Within this framework, the EpiDoc community has been working, since 2000, to develop a custom version of the TEI Guidelines to support the particular needs of epigraphers. The idea was launched by Tom Elliott, an ancient historian at the University of North Carolina at Chapel Hill; the aim is both to make the fullest possible use of the work that has already been done, and also to ensure that texts which happen to be inscribed are handled in a manner consistent with that used for other texts, and not distanced from them. The EpiDoc customization removes irrelevant elements from the main body of the TEI, and it adds provisions for the specific kinds of transcription, analysis, description, and classification that are essential for epigraphic work. The result is a simple yet powerful language which can be used to mark all of the significant features of inscriptions and also represent the accompanying information about the epigraphic object itself.
To accompany the EpiDoc encoding language, the EpiDoc community has also produced a set of encoding guidelines and software tools, as well as documentation which describes how to use the encoding language, the tools, and the other elements of the EpiDoc method.

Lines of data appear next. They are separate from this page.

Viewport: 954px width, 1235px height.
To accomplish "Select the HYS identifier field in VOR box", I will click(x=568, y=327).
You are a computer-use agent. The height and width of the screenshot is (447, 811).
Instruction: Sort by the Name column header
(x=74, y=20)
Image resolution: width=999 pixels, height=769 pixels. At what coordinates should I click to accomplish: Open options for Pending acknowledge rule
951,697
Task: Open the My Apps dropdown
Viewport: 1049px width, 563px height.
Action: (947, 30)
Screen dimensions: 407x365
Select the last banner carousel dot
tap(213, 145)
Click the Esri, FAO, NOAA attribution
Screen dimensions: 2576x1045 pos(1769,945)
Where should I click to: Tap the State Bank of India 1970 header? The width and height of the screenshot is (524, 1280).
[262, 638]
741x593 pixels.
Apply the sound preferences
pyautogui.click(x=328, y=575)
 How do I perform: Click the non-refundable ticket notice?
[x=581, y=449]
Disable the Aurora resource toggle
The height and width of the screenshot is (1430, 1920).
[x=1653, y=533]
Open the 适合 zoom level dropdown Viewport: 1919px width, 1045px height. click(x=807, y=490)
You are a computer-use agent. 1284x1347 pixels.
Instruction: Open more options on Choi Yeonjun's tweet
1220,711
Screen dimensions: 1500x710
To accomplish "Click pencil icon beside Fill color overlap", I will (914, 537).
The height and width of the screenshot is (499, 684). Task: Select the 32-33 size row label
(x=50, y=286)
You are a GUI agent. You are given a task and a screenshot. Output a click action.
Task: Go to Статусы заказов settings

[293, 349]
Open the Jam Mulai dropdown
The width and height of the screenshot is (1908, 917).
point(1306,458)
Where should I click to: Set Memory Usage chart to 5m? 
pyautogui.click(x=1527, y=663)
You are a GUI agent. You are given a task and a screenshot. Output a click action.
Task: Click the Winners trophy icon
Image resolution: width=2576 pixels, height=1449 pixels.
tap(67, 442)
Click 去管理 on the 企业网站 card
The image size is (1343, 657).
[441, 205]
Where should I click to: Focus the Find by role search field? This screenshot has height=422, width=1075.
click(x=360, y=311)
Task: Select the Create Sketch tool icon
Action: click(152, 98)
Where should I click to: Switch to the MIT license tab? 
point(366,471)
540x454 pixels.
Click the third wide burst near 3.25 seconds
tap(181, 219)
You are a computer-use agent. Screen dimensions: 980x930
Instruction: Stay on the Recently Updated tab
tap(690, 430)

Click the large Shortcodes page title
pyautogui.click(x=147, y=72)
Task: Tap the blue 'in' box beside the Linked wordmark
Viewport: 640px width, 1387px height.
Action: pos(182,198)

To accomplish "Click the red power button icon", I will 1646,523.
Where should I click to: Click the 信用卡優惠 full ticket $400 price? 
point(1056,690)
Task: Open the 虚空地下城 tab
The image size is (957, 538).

The goal is to establish a framework that is easy to learn and use, even for scholars with no technical background or support. This may sound improbable, but the enterprise is of the same order as learning to mark-up a standard epigraphic text, with the existing series of sigla.
The group has worked to develop expressions for all the agreed epigraphic conventions. They have expanded this guidance to address the various fields which may be presented in an epigraphic publication, including:
See further: Document Structure.
Further areas under active exploration include developing interoperability. A software tool for converting texts in normal epigraphic markup into EpiDoc XML has already been developed (the so-called Chapel Hill Electronic Text Converter (CHETC)). Other areas involve the use of authoritative lexica. For example, the Inscriptions of Aphrodisias project is working closely with the Lexicon of Greek Personal Names, to ensure full coverage and consistent usage.
The work, led by Dr. Elliott, has been undertaken by various individual scholars working in close collaboration, and in regular contact with the wider profession. They have drawn on the experience of an established EpiDoc project, the Vindolanda Tablets on line, and two current projects: the US Epigraphy Project (USEP) (supported by Brown, Princeton and Rutgers Universities), and the Inscriptions of Aphrodisias Project (InsAph) (supported by the Arts and Humanities Research Council). The generous support of the AHRC allowed for the intensive workshop in March 2006 where these guidelines were refined.